Washington has already deployed warships, surveillance planes, and submarines to the Caribbean, and indicated the possibility of a strike inside Venezuela. US forces recently sank Venezuelan boats claiming drug smugglers were aboard, killing 17 people. At the same time, officials have branded Venezuelan President Nicolás Maduro a cartel boss, “fugitive of American justice,” and threatened to categorize his government as a “state sponsor of terror.”


Behind the scenes, senior officials are actively debating whether to escalate further. Secretary of State Marco Rubio, White House policy chief Stephen Miller, and CIA Director John Ratcliff are leading the charge for Maduro’s ouster. Their strategy appears to hinge on applying enough military pressure to trigger an internal rupture — splitting the regime and forcing the Venezuelan military to abandon its leader.

“I think the administration has been pretty clearly signaling that they would like to strike,” said Eurasia Group Latin America director Risa Grais-Targow. “If they haven’t yet, it’s less about lack of desire than an inability to identify reliable targets — US intelligence inside Venezuela has long been weak.”
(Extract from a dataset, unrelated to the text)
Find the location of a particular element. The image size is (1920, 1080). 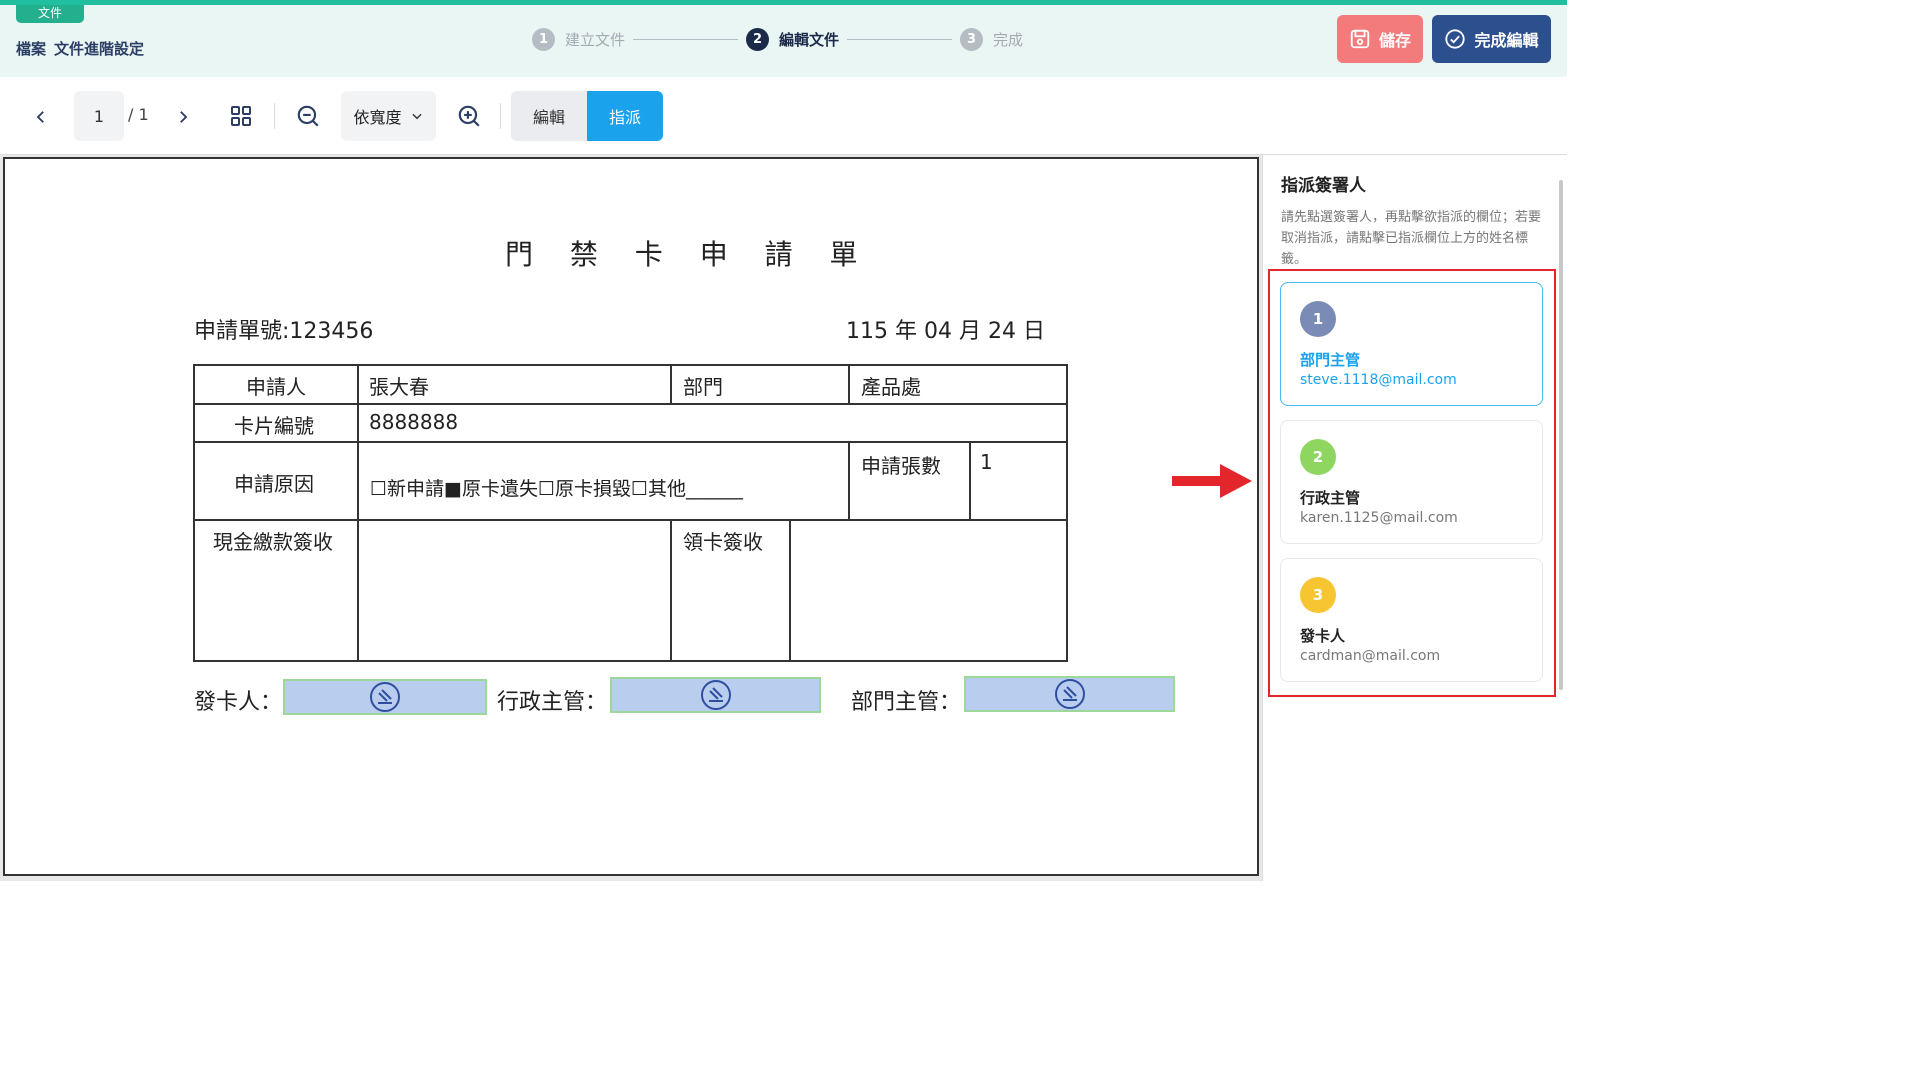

The stakes are high. Though opposition leaders, including recent election winner Edmundo González, have signaled readiness to govern, most analysts doubt a smooth handover is likely. The opposition won the country’s 2024 presidential election but was denied power after Maduro refused to step down, and has been lobbying Washington ever since to put economic and military pressure on Maduro’s regime.
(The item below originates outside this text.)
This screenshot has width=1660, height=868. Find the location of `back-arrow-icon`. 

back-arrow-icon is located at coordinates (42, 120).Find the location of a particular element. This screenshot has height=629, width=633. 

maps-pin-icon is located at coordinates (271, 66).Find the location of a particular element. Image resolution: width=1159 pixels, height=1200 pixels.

But a more probable outcome would be an initial transition from within the regime itself — perhaps a senior military figure replacing Maduro. But as Grais-Targow cautioned, “Even if Maduro is removed, the transition will be long, messy, and potentially violent. Deep mistrust between the opposition and the military makes a clean break unlikely.”

And there’s always the chance of blowback. Limited US strikes could strengthen Maduro’s grip by rallying regime loyalists and even some ordinary Venezuelans against a foreign threat. For many in Latin America, US-imposed regime change recalls a long history of interventions that left behind bloodshed and instability.
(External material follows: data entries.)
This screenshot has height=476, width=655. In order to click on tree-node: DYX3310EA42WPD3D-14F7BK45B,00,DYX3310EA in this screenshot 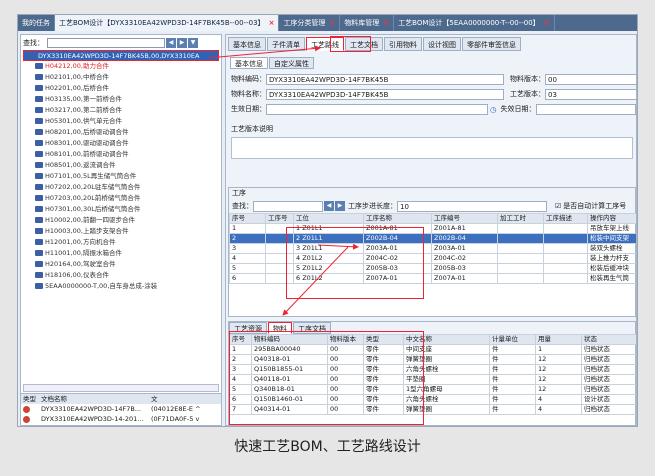, I will do `click(121, 56)`.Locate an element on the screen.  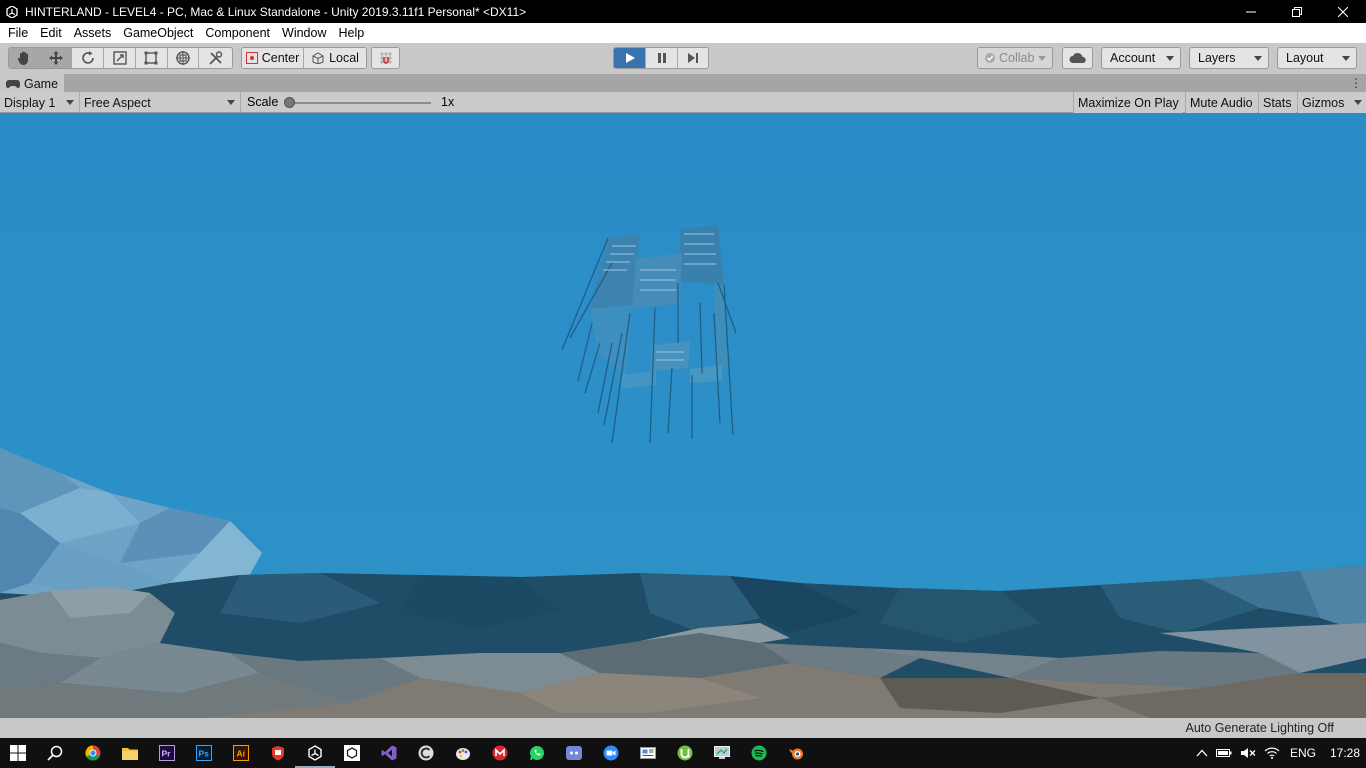
snap-icon is located at coordinates (386, 58).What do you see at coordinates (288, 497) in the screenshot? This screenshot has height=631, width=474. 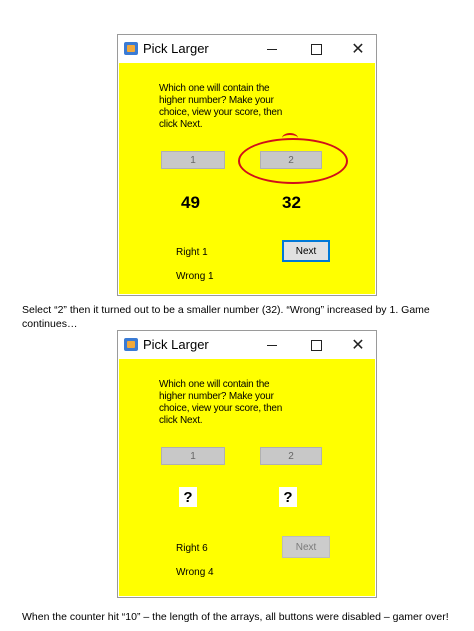 I see `right-number-hidden: ?` at bounding box center [288, 497].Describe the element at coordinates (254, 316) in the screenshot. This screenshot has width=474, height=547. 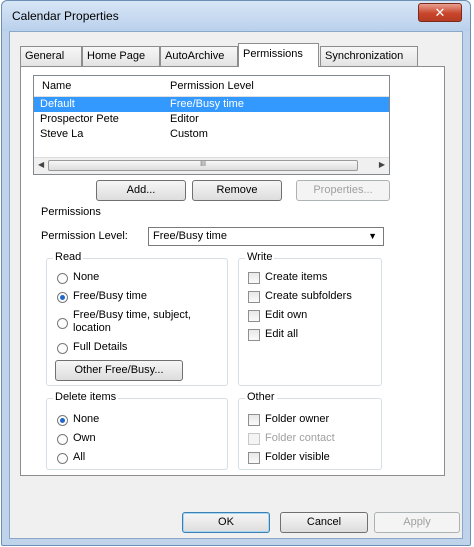
I see `edit-own-checkbox` at that location.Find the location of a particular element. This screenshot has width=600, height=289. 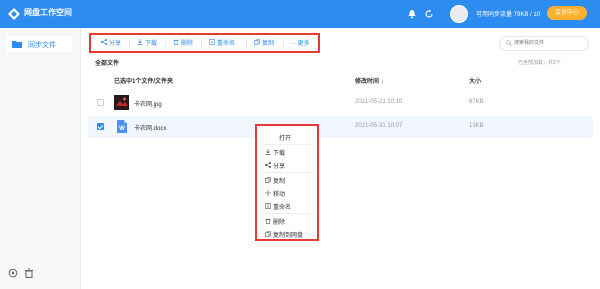

top-bar: 网盘工作空间 可用同步流量 79KB / 10 会员中心 is located at coordinates (300, 14).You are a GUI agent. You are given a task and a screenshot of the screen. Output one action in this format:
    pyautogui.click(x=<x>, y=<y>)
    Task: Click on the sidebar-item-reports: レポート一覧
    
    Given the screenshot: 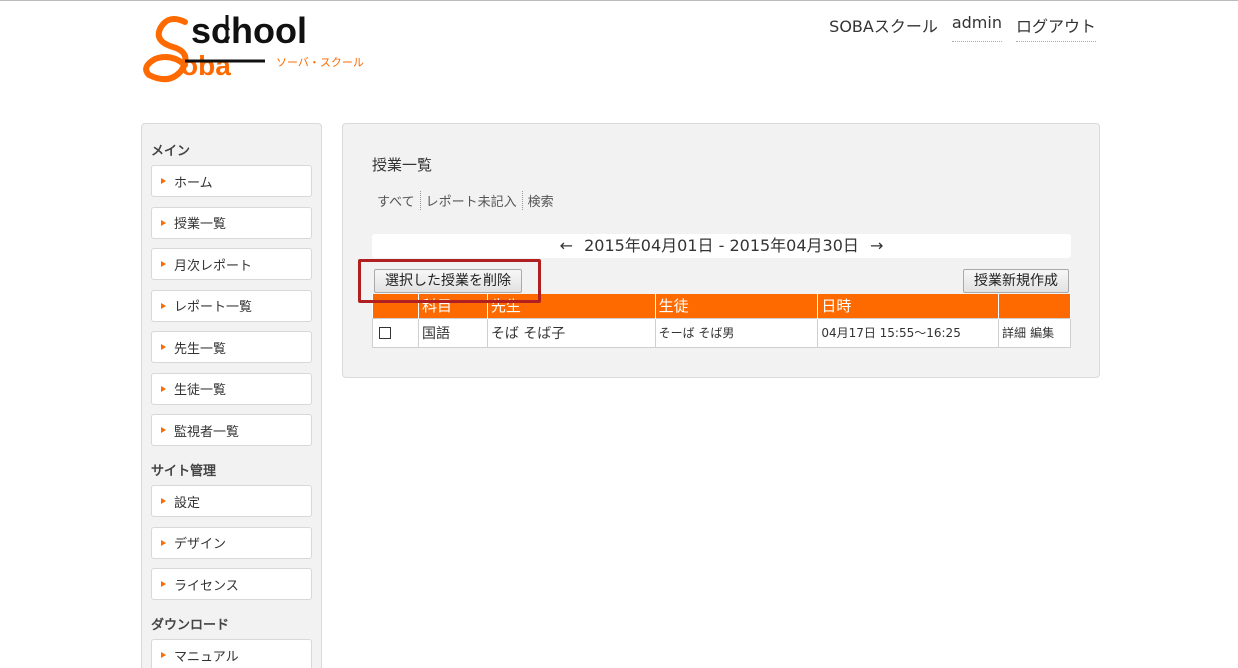 What is the action you would take?
    pyautogui.click(x=232, y=306)
    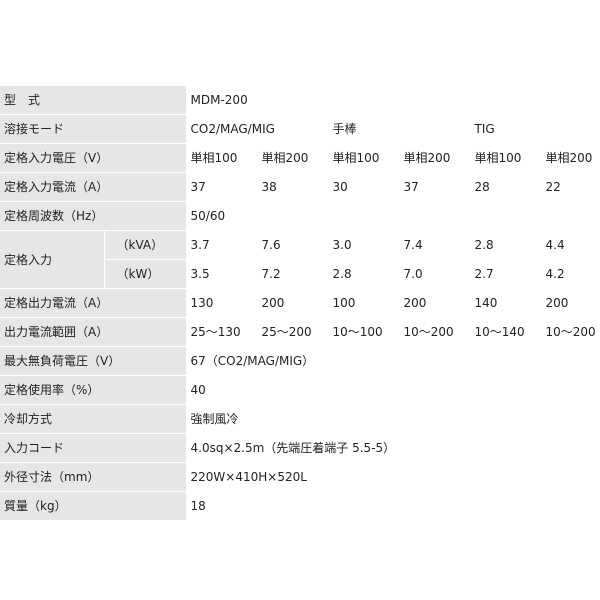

Why risk it? Three drivers appear to be shaping Trump’s calculus. First, drugs: disrupting smuggling routes plays well with voters concerned about fentanyl and cocaine flowing into swing states. Second, ideology: Rubio and other hawks see Maduro’s fall as the first domino in toppling Cuba and Nicaragua next. Third, geopolitics: Trump views Latin America as America’s backyard, where a military buildup is also a show of strength against China, which has become the region's biggest economic partner in recent years.

“Trump sees Latin America as within the US sphere of influence, and he's really keen to exert US dominance in the region vis-a-vis China," says Grais-Targow.